**What you should do**
Pick out each line of the records that includes the string "Image", and copy it.

__________________________________________________

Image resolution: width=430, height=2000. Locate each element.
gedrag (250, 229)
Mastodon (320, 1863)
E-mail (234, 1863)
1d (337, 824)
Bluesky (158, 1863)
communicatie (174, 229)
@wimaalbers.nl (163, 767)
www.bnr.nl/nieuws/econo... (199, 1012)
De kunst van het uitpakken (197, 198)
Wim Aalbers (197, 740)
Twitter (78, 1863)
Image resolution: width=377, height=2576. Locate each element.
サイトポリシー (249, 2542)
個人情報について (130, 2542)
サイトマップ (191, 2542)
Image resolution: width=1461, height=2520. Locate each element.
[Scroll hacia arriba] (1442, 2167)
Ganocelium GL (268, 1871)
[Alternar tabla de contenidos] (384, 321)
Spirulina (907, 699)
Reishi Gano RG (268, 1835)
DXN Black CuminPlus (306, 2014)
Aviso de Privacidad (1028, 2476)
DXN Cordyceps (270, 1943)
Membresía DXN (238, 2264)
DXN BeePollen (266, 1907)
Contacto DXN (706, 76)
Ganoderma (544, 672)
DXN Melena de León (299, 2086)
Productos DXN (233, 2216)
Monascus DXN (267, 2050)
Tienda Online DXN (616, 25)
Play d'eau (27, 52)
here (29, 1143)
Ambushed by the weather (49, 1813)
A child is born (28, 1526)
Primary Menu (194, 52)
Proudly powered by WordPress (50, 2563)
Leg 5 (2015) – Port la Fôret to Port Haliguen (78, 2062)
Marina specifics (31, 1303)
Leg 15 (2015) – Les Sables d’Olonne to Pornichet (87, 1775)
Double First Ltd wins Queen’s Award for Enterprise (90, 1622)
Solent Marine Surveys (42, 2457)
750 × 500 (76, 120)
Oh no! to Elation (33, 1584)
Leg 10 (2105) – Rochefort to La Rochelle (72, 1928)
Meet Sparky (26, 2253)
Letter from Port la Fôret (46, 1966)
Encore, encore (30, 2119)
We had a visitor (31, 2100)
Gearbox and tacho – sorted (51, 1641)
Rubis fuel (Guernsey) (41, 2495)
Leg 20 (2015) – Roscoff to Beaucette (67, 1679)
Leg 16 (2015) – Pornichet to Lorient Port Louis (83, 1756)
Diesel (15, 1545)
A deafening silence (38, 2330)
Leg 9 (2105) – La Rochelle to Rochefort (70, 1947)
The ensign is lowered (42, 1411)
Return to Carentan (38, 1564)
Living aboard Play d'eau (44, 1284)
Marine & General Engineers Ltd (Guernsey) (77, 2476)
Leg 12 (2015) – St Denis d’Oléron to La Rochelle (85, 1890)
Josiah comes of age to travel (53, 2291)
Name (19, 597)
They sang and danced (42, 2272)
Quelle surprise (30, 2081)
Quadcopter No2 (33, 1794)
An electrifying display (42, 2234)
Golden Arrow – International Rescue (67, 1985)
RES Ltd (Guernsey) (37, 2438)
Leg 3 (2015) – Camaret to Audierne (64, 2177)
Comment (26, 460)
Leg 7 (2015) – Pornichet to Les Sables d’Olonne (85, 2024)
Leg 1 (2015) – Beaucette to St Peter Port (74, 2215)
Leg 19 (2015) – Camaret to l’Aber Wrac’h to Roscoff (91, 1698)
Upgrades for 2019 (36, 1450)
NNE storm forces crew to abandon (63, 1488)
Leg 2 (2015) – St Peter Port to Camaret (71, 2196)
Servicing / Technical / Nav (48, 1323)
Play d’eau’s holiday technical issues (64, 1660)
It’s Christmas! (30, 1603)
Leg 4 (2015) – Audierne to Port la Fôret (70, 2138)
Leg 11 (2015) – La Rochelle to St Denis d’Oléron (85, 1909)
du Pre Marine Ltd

__________________________________________________

**Expected answer**
Image resolution: width=430, height=2000. Locate each element.
Image resolution: width=377, height=2576. Locate each element.
Image resolution: width=1461, height=2520. Locate each element.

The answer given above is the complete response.